> **SECTION DU DOCUMENT**:
++++

French startup bashing ?

By Hugo LassiègeJul 17, 20248 min read

French startup bashing épisode 2 456 165 894.

Faut qu'on parle de ce tweet

En première lecture, c'est une énième attaque contre l'écosystème startup tech.

On a le droit au classique vocabulaire "dopé à l'argent public" qui sous-entend qu'aucune startup (française) n'est légitime, que toutes sont dépendantes de subventions, mais qu'elles n'auraient jamais fonctionné sans ça.

C'est corroboré plus loin par la petite phrase qui tue :

Le modèle de la Start-Up nation et de la licorne ne marche pas en France, je le dis depuis 10 ans

Bref, c'était annoncé, les startups, c'est de la mer... et voilà la preuve.

Mouais. C'est allé un peu vite en besogne.

Tarik Krim

Ce serait très simpliste, et faux, de dire que Tarik Krim ne connaît rien à l'écosystème tech. Il est loin d'être un novice. Il a créé Netvibes et Jolicloud. Il a bossé à San Francisco et a fait partie du conseil national du numérique (c'est en plus tellement rare que le conseil national du numérique comporte des spécialistes du numérique, que c'est à saluer...).

++++

> **EXTRAIT DE DONNÉES**:
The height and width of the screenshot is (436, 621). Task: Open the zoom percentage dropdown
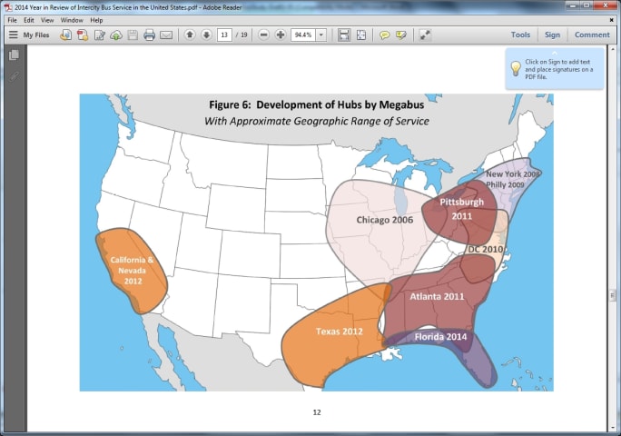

++++

Restituez à l'identique le passage de l'article sur le dénigrement des startups françaises qui va de « C'est corroboré plus » jusqu'à « vite en besogne. » inclus.

> **RÉSULTAT DE L'EXERCICE**:
C'est corroboré plus loin par la petite phrase qui tue :

Le modèle de la Start-Up nation et de la licorne ne marche pas en France, je le dis depuis 10 ans

Bref, c'était annoncé, les startups, c'est de la mer... et voilà la preuve.

Mouais. C'est allé un peu vite en besogne.